Hepimizde iştah kaçıklığına sebep olan bu haberden sonra masanın başına oturduk. Sessiz sedasız sofra seremonisinin ardından ağlayan annemi teselli etmek epeyce zor oldu. Her gün sağdan soldan duyduğumuz kadarıyla yeni bir tutuklama, gözaltı haberi geliyordu. Ortalık sakinleşti huzur geldi derken her an ensemizde hissettiğimiz eller bizleri daha da korkuya sürüklüyordu.

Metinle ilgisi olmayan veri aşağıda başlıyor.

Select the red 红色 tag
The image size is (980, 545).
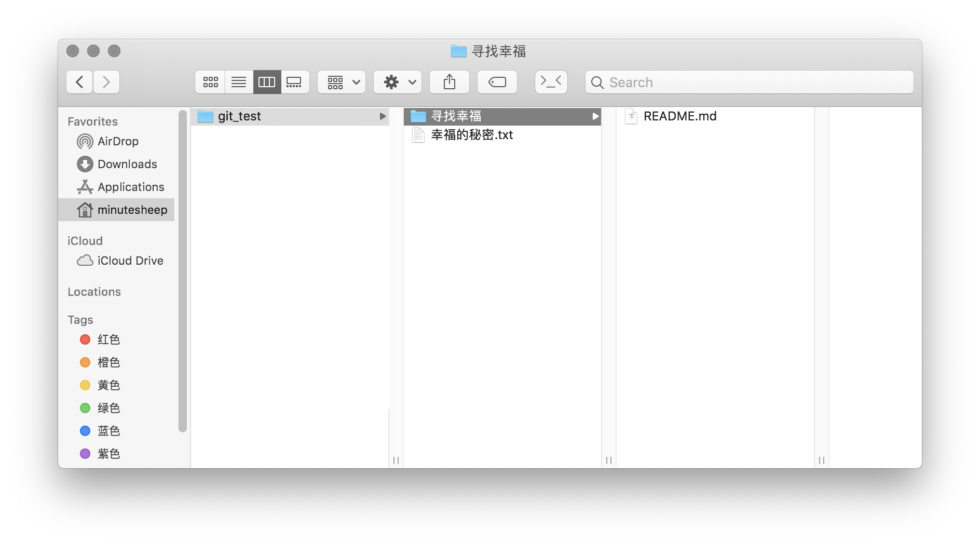(x=108, y=339)
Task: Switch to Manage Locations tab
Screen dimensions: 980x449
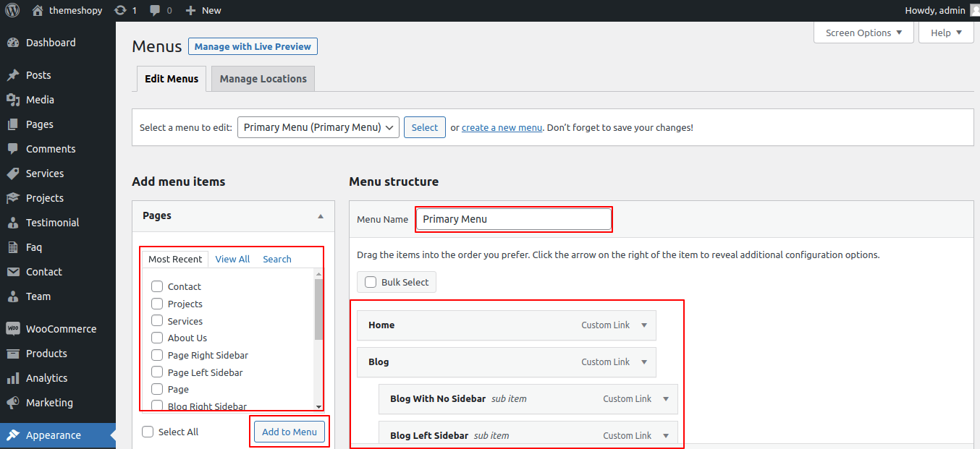Action: (263, 79)
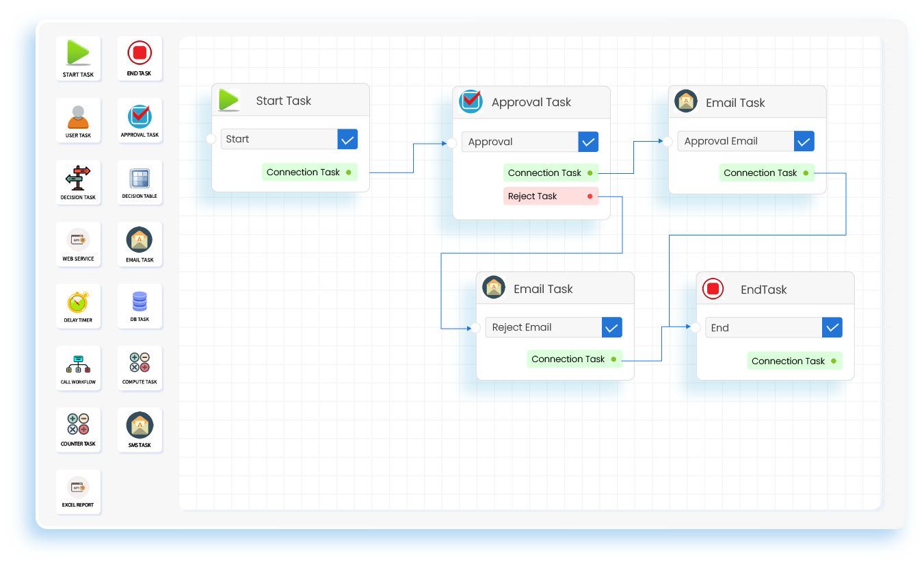
Task: Toggle the checkmark on the EndTask node
Action: pyautogui.click(x=832, y=327)
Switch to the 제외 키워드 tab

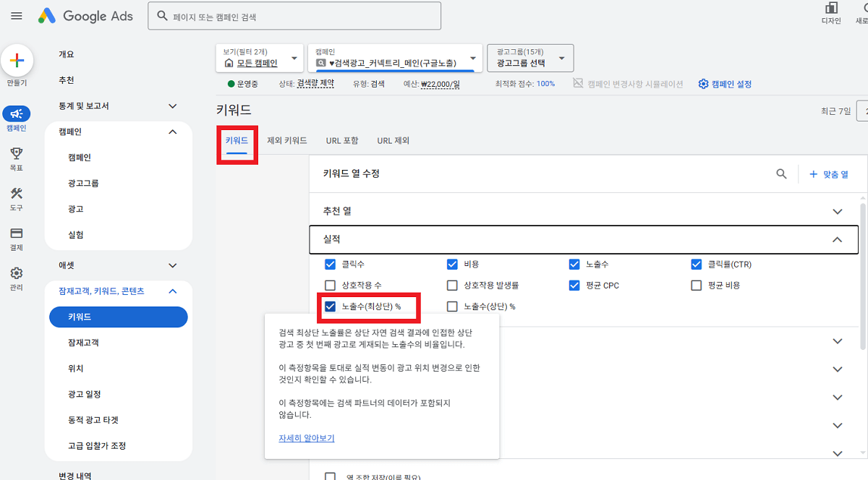click(x=286, y=141)
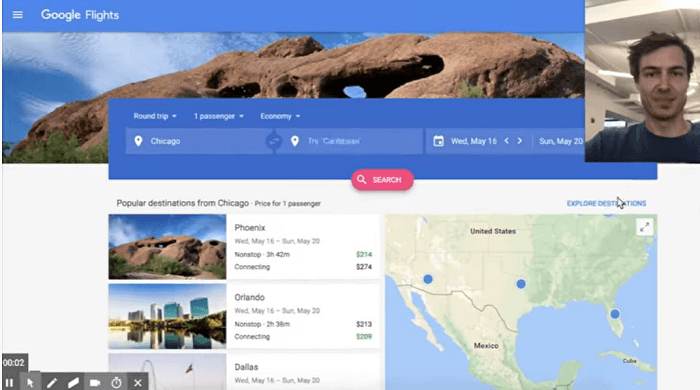The height and width of the screenshot is (390, 700).
Task: Select the eraser tool in recorder bar
Action: point(73,382)
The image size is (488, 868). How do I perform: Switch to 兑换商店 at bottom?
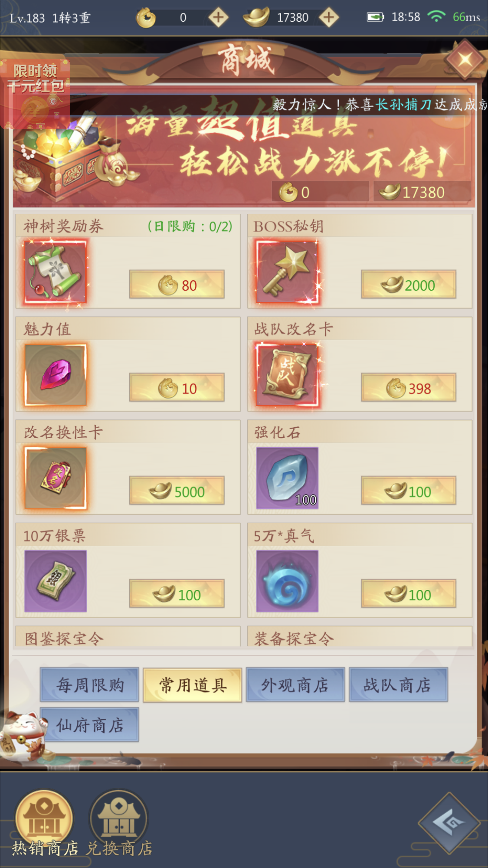pos(119,824)
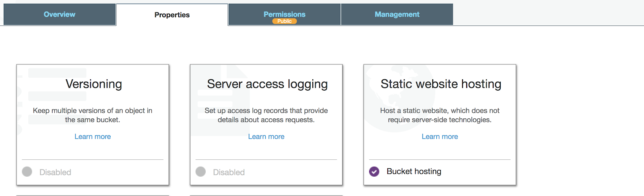Open Learn more link under Versioning
The height and width of the screenshot is (196, 644).
coord(93,136)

Sabah işe gitmek için Zeynep'le yola koyulmuştuk. Fabrikaya yaklaştığımız sokağın başında ağabeyim Mete'nin bitkin bir halde bize doğru yürüdüğünü gördüğümüzde koşmaya başladık. Uykusuzluktan yorgun düşen mavi gözleri, soluk teni ve zedelenmiş kıyafetleri yaşadığı korkunun yansıyan ibarelerinden bir kaçıydı. Ağlamamak için kendimi zor tutuyordum. O ise bizi korkutmamak adına sergilediği daha dik duruş ve esprili bir ses tonu peşindeydi.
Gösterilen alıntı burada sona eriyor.